Oh yeah, A Labor Of Like is posting again


And if I may I’d like to offer a heads-up to people who need things to read but can’t find them on the Internet themselves somehow. I have this problem often. I’m not saying that’s why I own multiple histories of containerized cargo, but it might be why I’ve read a mid-90s book about then-current innovations in pasta technology. That or how many times I found the word “extrude” when I opened to whatever page to try it out.

But after a several-month hiatus A Labor Of Like has got to posting again. I enjoy the style of writing there and, who knows, you might also. Here’s a sample of a recent posting, built on the most universal of human experiences. That is wondering what can possibly explain this thing you’re staring at in the supermarket. Enjoy, insofar as that’s wise.

In short, yes, I’m running like a week behind answering comments and I’m sorry. I’m grateful for everyone who writes here. It’s just been kind of busy and I should maybe spend less time hiding under furniture instead of writing back. The furniture thing is just easier to do.
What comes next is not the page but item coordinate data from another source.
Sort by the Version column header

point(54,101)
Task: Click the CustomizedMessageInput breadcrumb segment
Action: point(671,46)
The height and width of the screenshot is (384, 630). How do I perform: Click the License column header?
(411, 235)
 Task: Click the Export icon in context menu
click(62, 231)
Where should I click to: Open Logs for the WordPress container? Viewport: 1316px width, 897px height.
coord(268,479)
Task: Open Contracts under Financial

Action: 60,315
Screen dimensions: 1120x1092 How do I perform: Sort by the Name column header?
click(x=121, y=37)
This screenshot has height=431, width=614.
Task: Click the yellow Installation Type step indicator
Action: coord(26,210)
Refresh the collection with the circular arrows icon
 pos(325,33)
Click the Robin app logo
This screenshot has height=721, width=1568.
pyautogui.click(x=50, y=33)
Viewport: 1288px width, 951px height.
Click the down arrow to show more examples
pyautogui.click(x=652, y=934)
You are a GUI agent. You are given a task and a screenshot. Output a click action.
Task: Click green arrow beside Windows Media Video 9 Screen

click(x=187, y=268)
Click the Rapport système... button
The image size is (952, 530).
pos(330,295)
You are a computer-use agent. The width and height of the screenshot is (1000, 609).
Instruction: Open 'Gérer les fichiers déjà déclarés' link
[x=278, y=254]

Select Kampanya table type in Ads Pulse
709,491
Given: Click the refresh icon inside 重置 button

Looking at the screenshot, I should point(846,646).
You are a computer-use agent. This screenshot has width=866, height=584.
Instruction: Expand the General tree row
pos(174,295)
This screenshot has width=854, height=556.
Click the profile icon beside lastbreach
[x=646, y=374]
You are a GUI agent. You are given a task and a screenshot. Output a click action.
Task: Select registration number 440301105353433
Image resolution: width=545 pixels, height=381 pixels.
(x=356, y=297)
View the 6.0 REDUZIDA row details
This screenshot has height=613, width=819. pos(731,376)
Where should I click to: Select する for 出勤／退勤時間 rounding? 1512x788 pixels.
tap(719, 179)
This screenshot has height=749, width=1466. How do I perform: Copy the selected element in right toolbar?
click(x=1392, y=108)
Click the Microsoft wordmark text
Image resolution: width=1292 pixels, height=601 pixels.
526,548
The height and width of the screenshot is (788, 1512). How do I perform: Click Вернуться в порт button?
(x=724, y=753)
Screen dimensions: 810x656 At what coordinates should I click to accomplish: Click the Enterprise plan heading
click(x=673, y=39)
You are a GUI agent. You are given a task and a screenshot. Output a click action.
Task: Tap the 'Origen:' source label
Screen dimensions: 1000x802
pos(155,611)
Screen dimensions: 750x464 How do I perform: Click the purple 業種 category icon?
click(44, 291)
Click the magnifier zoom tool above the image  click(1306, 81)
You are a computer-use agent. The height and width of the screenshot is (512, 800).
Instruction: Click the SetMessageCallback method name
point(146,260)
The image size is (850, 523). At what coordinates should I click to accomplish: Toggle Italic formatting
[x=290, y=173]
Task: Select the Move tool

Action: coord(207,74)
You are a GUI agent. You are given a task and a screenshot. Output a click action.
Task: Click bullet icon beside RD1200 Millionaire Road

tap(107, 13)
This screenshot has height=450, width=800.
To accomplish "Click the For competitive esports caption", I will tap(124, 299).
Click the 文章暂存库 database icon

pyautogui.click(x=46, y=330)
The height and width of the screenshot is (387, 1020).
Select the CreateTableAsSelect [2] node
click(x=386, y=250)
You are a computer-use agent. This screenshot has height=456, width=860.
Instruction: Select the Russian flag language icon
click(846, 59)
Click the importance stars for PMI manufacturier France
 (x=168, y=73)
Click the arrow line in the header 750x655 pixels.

You Can Send Me Any Obsoleted Bills For Responsible Care


You know, it’s just a convention that we (I’m talking here about the United States) put out money in denominations of one and five and ten and twenty dollars, plus some other highly fictional amounts like fifty or a hundred or even two dollars. There’s no reason we couldn’t do it in a more orderly fashion, by which is meant the way computer programmers would do it, which is in denominations of one, two, four, eight, sixteen, and so on. Then an ordinary transaction could be much more logically handled, like this:

“Hundred and forty dollars, all right … uh … here’s a 64-dollar bill, and … 140 minus 64 is … more than 64, right? Well, I guess I have a 32 here and that’s … 140 minus 32 is … wait, 32 and 64 is … something and then that away from 140 is … uh … I could swear I had a couple 8-dollar bills when I set out this morning and … uh … OK, 140 minus 64 has to be like 86 … 76, thanks, and then from that I take away 32 and … no, I put in 32 and … ”

All right, so we’d have a couple more people who finish buying things at the supermarket by curling up in a ball and weeping, but that’s why the rest of us have credit cards for crying out loud.